According to Ms. Lynch the Dome experience lets her share information about the work of the Society. “May of the volunteers we work with are non-Catholic; this provides us with the opportunity to share SVDP’s story with both the volunteers and the customers,” she said.

In certain instances customers look puzzled when they see a neophyte cashier searching for a food item on the cash register or hear a frenzied volunteer cook yell, “We’re out of hot dogs.” Volunteer cashiers choose to explain the mission of SVDP during these pregnant pauses.

“The volunteers are giving people. It is really neat to work with people who give that kind of time and energy to something,” said Sister Mick.

Yet for many others volunteering means being a true steward of their faith. “Working at the Dome is a productive way to spend free time in an effort to help an organization like SVDP,” said Whitney Robichaux, a permanent deacon at the Cathedral of Christ the King in Atlanta who also donated time over Labor Day.

For Ms. Bissonnette, the labor-intensive Dome project translates into meeting a few more of the critical needs her staff hears about each day.

“The Dome is a lot of work. It’s recruiting the volunteers, training them, working six or seven hours, but it’s certainly worth it to me,” Ms. Bissonnette said.

“Each time we work at the Dome it means one more family will have their rent paid. Maybe eviction will be avoided, but certainly they’ll have 30 days of shelter. One more family will have the utilities paid.”

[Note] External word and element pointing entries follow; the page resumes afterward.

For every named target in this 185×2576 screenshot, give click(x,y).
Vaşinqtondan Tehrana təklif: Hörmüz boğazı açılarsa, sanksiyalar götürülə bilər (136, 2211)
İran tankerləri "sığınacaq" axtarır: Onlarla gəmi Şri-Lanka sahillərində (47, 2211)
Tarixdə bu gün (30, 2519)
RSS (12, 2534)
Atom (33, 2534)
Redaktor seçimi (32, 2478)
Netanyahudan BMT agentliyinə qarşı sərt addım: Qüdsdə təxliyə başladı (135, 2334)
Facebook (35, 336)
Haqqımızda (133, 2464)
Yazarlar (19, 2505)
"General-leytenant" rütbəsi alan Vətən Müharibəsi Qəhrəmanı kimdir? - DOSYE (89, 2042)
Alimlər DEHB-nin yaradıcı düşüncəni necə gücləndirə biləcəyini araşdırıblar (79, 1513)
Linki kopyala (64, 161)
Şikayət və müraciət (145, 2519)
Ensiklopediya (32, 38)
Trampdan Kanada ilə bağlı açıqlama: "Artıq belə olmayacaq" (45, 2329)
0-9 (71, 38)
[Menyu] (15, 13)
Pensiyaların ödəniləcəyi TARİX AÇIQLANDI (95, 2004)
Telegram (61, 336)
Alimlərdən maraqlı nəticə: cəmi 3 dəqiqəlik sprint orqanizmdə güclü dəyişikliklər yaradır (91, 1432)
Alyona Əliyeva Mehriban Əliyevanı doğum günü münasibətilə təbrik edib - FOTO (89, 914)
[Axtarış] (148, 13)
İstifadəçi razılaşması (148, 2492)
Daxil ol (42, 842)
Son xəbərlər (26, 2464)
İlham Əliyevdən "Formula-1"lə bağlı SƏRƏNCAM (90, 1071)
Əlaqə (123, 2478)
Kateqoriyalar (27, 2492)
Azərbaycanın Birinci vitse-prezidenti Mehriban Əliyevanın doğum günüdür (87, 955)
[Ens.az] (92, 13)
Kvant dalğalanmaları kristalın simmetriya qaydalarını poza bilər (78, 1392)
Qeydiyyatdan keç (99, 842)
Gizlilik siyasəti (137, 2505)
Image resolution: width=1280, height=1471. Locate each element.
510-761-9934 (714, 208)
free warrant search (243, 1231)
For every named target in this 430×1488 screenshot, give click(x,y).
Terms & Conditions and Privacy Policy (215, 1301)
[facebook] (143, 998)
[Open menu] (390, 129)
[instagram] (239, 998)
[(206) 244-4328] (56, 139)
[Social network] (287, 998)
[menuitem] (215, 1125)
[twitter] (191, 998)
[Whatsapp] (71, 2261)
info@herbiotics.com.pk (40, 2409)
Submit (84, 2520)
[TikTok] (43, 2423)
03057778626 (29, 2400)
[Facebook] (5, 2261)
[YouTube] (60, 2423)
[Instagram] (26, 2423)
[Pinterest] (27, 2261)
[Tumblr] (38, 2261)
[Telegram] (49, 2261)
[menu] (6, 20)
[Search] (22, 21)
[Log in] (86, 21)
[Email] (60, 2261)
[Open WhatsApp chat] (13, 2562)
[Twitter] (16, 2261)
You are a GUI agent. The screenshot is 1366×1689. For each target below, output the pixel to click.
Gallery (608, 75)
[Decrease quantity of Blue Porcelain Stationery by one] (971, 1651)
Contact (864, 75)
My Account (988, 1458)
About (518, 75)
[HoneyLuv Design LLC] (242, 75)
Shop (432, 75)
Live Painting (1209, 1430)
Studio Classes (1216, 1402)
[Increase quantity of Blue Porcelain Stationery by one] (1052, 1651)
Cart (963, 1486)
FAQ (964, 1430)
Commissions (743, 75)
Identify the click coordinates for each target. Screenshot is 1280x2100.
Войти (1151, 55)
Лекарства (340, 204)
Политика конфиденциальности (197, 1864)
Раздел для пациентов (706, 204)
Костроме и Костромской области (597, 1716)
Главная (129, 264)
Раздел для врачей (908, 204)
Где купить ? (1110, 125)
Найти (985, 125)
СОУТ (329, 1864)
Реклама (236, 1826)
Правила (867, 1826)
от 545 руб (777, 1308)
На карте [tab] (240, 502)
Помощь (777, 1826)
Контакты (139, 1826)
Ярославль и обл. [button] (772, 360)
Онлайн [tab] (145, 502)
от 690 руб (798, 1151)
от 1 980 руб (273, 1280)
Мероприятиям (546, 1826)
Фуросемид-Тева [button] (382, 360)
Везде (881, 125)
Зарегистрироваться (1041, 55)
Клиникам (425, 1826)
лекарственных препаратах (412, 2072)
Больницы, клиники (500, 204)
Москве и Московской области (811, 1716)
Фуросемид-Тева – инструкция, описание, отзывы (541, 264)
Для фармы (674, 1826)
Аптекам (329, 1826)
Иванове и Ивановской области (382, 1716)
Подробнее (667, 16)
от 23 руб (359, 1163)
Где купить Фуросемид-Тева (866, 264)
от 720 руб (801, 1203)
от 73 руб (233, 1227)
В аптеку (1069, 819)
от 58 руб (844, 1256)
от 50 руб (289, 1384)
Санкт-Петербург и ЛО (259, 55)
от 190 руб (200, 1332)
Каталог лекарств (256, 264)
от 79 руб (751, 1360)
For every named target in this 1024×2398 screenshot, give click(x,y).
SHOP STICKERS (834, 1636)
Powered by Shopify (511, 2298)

Last year the Dome project raised $9,000 for the Particular Council, while Ms. Bissonnette estimates the average aid given to families was $353 for a rent payment and $166 for a utility payment for a month.

If the Dome project enabled the Society to help approximately 18 more families last year, it only underlines the importance of the annual collection and its goal of $130,000.

Last year through all its funding sources the Particular Council helped 288 families avoid eviction through rent or housing payment aid, and also gave clothing to 1,323 families and baskets of food to 855 people.